Source: IDC's Worldwide IT/OT Convergence 2021 Predictions

Automation, data, artificial intelligence ('AI') and machine learning ('ML'): Combining the right technologies to simplify, design, automate and manage processes across the organisation instead of using tools that are script-based and designed for narrow use cases, integration of ML and AI has proven to vastly improve operational discipline and performance, reveal business anomalies, generate valuable insights and optimise workloads. Organisations need to use ML to add an intelligent layer of automation to their business, using data to guide the automation strategy. Advanced analytics helps generate actionable insights about what will happen next, through both internal and customer-facing applications.

Speed and scale: All companies are looking for speed and scale in order to do more and get through digital roadmap projects faster. However, with limited skills and limited time, many clients move to a managed capacity model (where they outsource to a vendor a whole piece of work or hire an agile squad). Speed and scale need to be underpinned by competencies, centres of excellence and great recruitment.

Software ecosystem: Requires a platform on which extenders can build specific solutions to create complementary value and independent developers who can extend and enrich a platform while sharing costs and risks. The leading firm, or orchestrator, must promote the sustainable development of the ecosystem by defining strategies and orchestrating the activities of the various players. The orchestrator is responsible for managing the evolution of the enterprise architecture and the interactions among all actors within the ecosystem.

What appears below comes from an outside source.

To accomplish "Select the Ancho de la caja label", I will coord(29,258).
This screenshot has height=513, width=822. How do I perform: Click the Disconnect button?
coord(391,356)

Zero trust: The zero-trust security model is reshaping the traditional approach to cybersecurity. No device or system should be trusted without verification, and even then, it should be regularly scanned for breaches. Since an increasing number of companies are reliant on third-party services and vendors, more than half have experienced security violations, as reported by the Cyentia Institute and RiskRecon.

Innovation: It is becoming fundamentally important for companies to recalibrate their organisations (change the way they do/think about things) and work on HOW they do it –
behaviour-driven design, UX/UI, info-driven architecture, DevOps and automated testing. The creation of this kind of ecosystem is rarely possible solely with in-house skills.

Distributed teams: Good tech skills such as developers, data engineers and architects are scarce. It is difficult to find and keep these skills and it takes a considerable amount of leadership time to interview and recruit. Retention is an important issue accompanied by long ramp-up times and insufficient industry/organisation knowledge. Companies can no longer rely on their own teams and need to cast the net much wider – there are no longer geographic boundaries to where skills can be sourced.

Culture: Post-COVID-19, there will be an increase in the number of employees working remotely, at least part-time, resulting in a shift to technologies that enable collaboration, improve the employee experience, engagement and performance goal-setting. This also comes with increased opportunities to use data to track, not only employee productivity, but employee engagement and wellbeing. A 2019 Gartner organisation design survey found that 55% of organisational redesigns focused on streamlining roles, supply chains and workflows to increase efficiency. While this approach captured efficiencies, it also created fragilities, as systems have no flexibility to respond to disruptions. Resilient organisations are better able to respond and correct course quickly with change.